Economic conditions are expected to improve from late 2009 on the back of declining inflation, translating into interest rates forecast to drop to 14% by end-2009, and declining to 12,5% in the period 2010-2012.

On the back of these developments, nominal house prices are projected to rise by:
• 10,8% in 2010,
• 12,1% in 2011 and
• 12,7% in 2012.
In real terms, price growth of:
• 5,1% is forecast for 2010,
• 6,5% in 2011 and
• 7,1% in 2012.

Against the background of the abovementioned trends and expectations regarding the South African housing market, an investment in property should always take account of the following factors:
Property is a medium to long-term investment (ideally five years and longer).
The stance of, and prospects for, the most important external factors impacting the property market (environment, society, legislation, economy, technology, infrastructure).
The stance of, and prospects for, the property cycle taking into account the broader business cycle (inflation, interest rates, economic growth, etc), as this can have an influence on capital appreciation and rental yields.
The purpose of an investment in property - for instance primary use, buy-to-let/rental, speculation and/or asset diversification.
Specific regional, neighbourhood, sectoral and economic infrastructure (roads, railways, etc) trends, developments and factors which are having or could have an impact on future values and returns.
Diversification of a property portfolio - the type of property - such as vacant land, residential, commercial or industrial; area, such as inland, coastal, rural or urban; and type of investment, such as direct, fractional ownership and listed property (a managed portfolio of properties).

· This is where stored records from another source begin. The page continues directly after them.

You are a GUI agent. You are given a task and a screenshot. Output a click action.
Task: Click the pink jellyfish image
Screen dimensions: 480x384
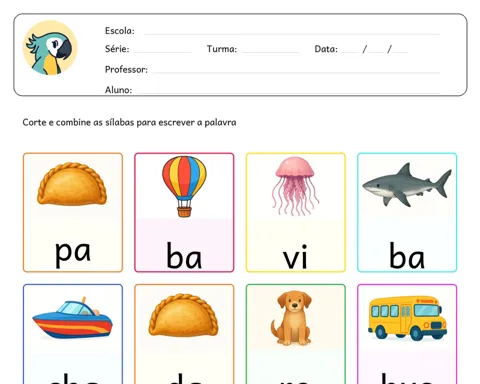point(295,186)
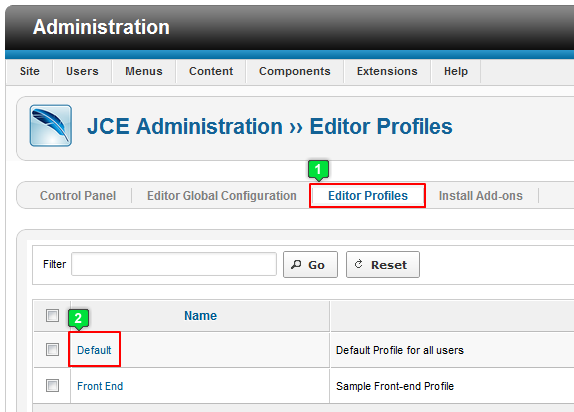Check the Default profile checkbox
This screenshot has height=412, width=574.
[x=52, y=349]
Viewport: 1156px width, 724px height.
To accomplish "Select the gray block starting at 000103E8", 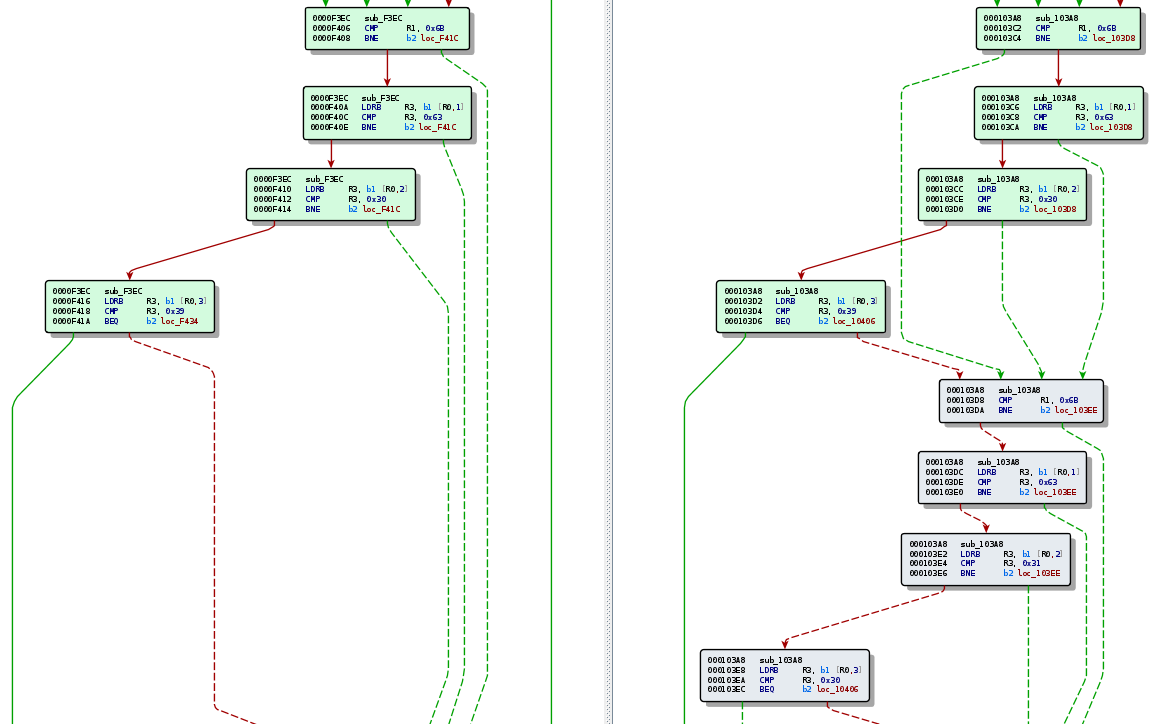I will [785, 675].
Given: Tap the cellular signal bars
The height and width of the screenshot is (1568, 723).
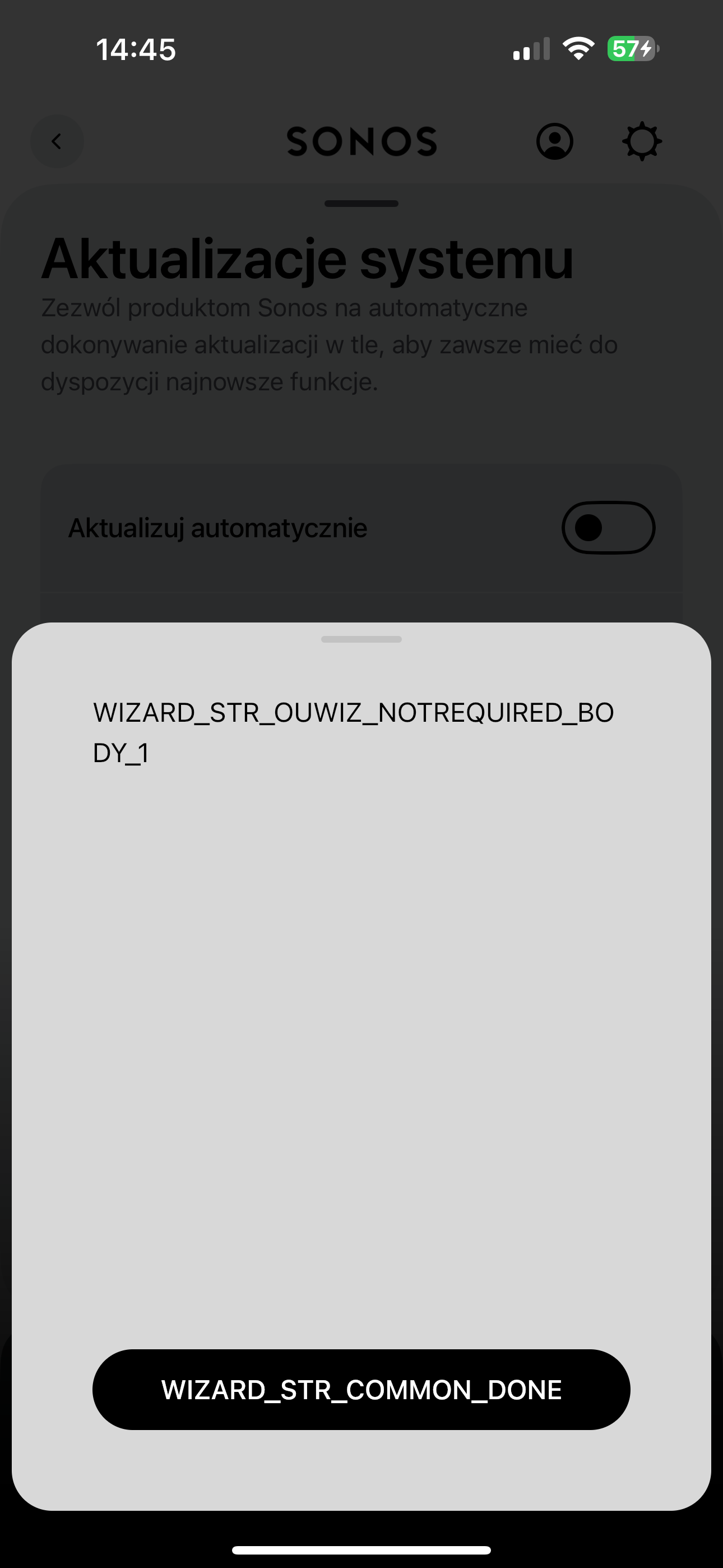Looking at the screenshot, I should coord(531,49).
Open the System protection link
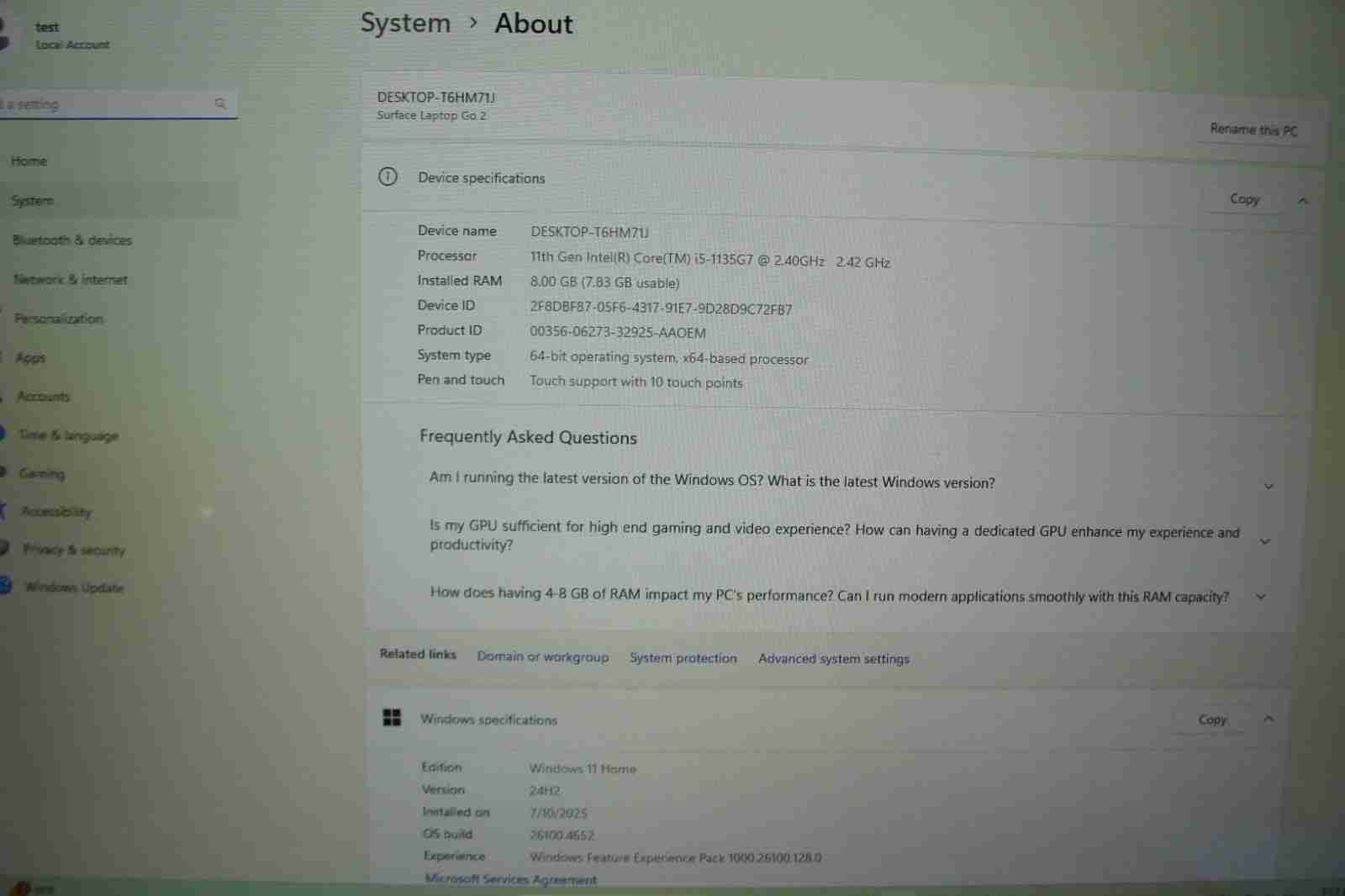1345x896 pixels. click(683, 658)
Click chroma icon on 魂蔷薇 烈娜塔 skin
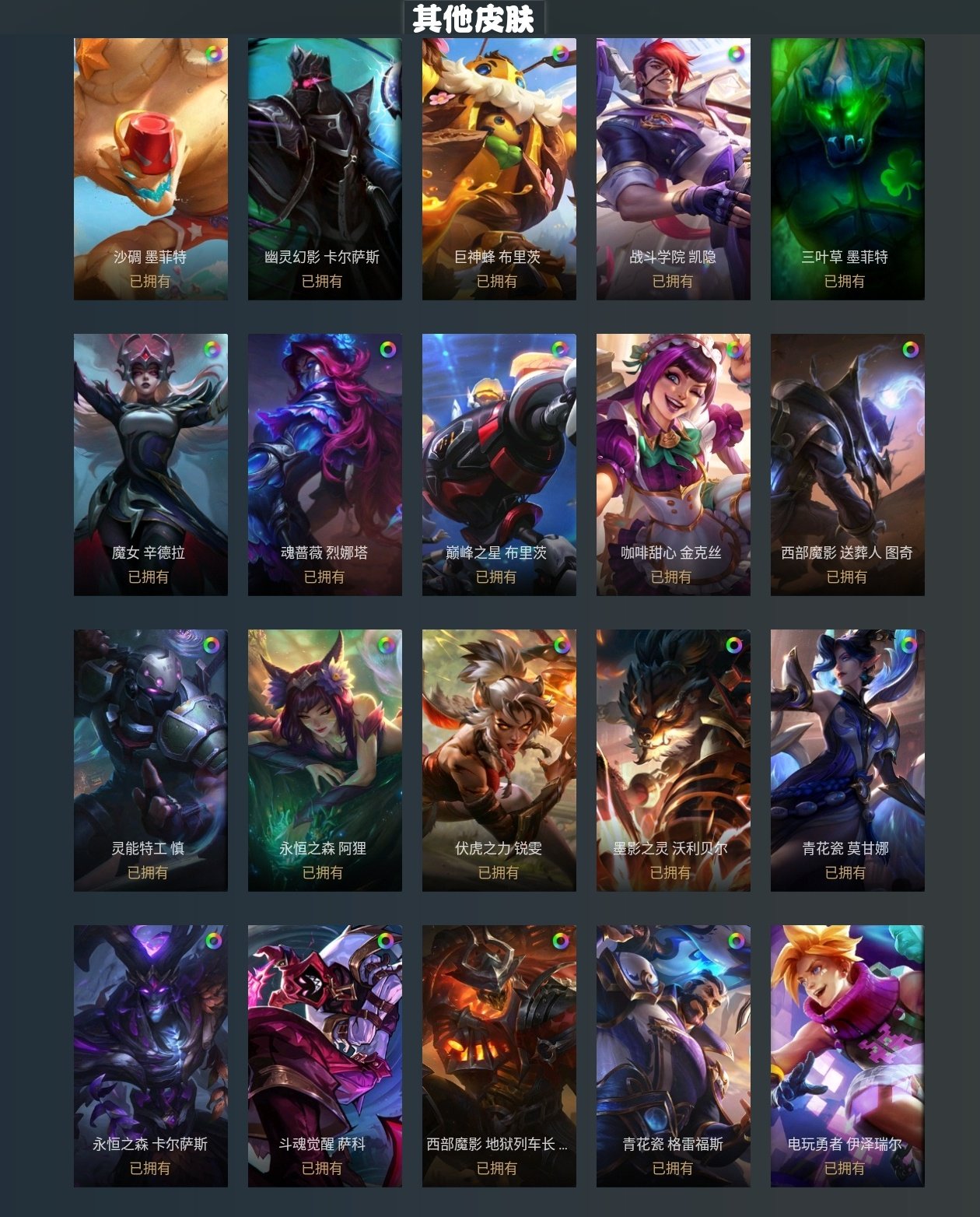The height and width of the screenshot is (1217, 980). pyautogui.click(x=387, y=349)
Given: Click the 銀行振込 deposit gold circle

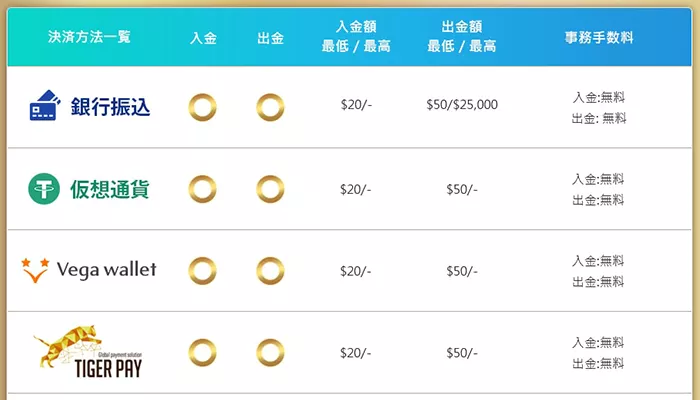Looking at the screenshot, I should (x=203, y=107).
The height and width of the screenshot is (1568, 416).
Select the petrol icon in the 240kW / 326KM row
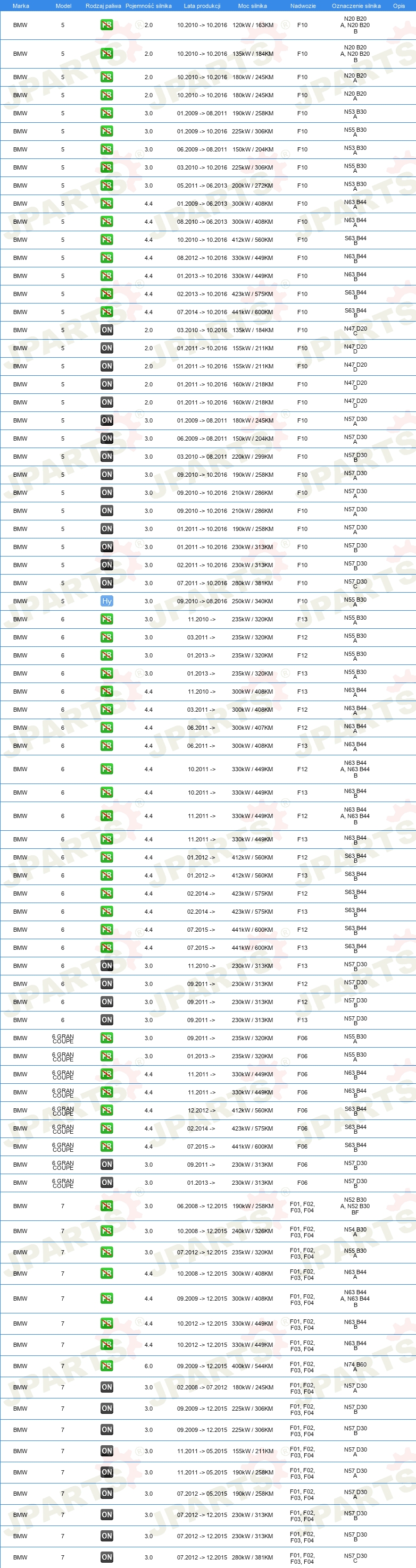106,1231
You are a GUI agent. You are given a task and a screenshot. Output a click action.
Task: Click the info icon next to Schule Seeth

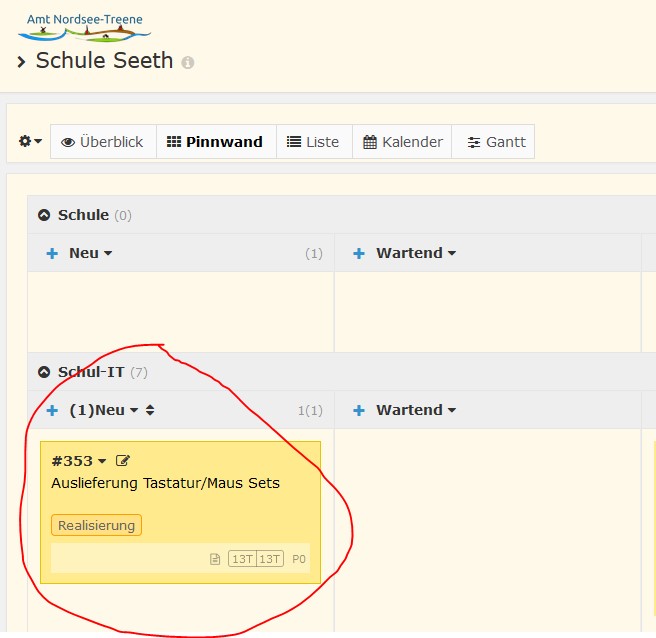[188, 62]
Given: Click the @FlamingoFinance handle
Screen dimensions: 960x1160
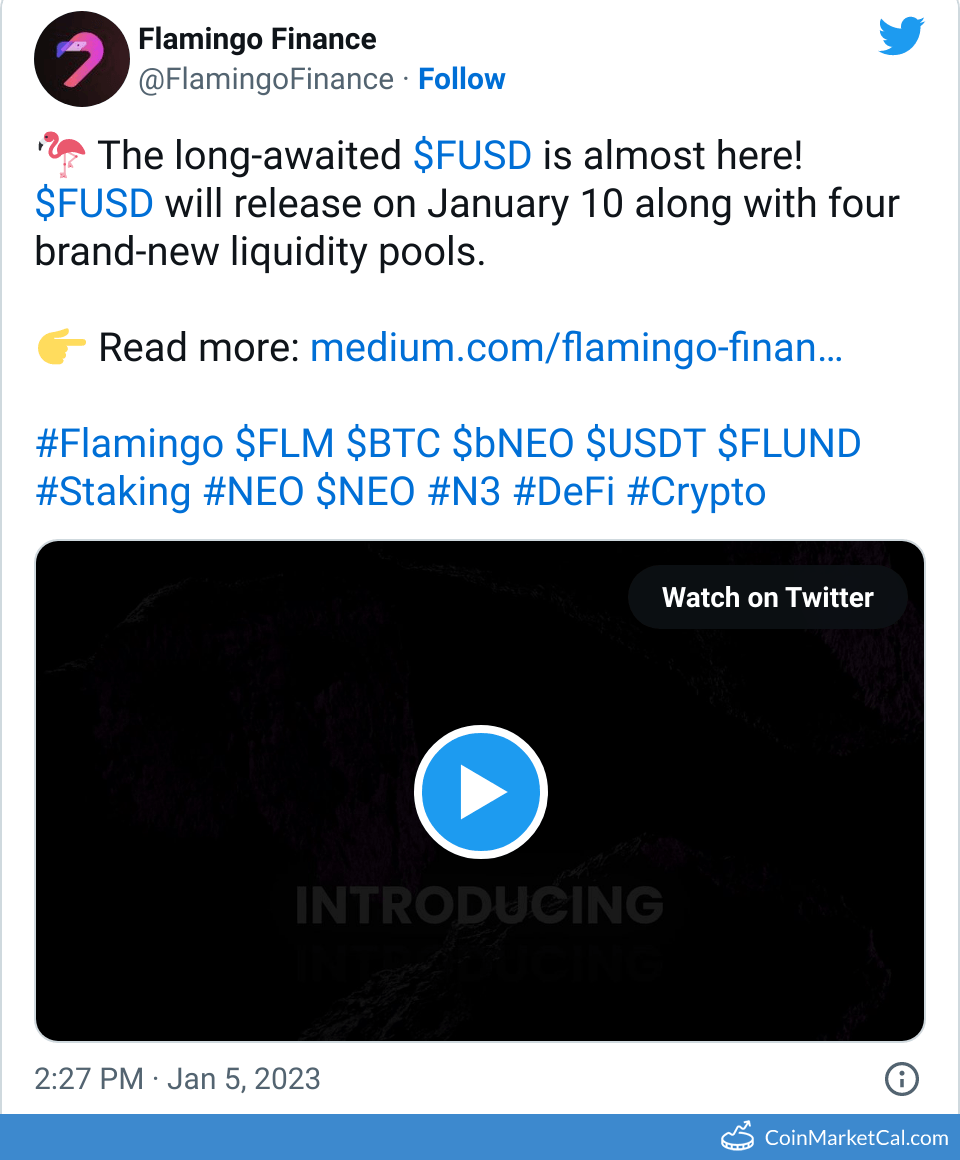Looking at the screenshot, I should [x=264, y=79].
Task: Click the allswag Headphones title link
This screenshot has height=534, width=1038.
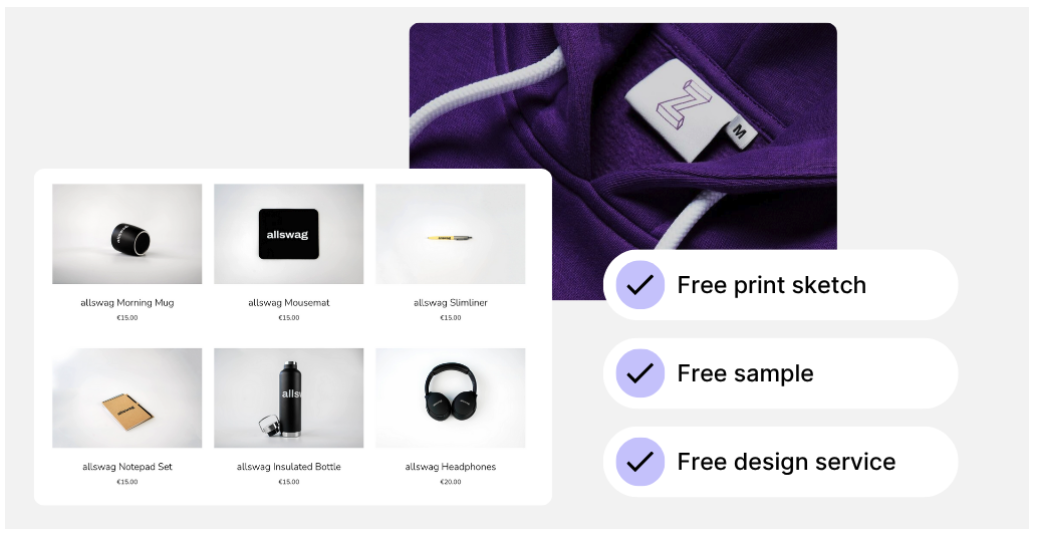Action: pos(450,467)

Liquidity - shares, unit trusts and listed property are more liquid than direct property investments, but may carry a higher risk.
Buying new off-plan versus buying existing property, or building, taking into account various aspects related to these ways of acquiring property.
Location is probably still one of the most important considerations when buying property.
Tax implications (capital gains tax, personal income tax and estate duty).
Costs (transaction costs, such as transfer duty, conveyancing fees, commissions, rates and taxes, maintenance and letting costs).
   
Taking account of all the relevant developments, trends and factors having an impact on the property market and its performance, property should remain a good investment in future.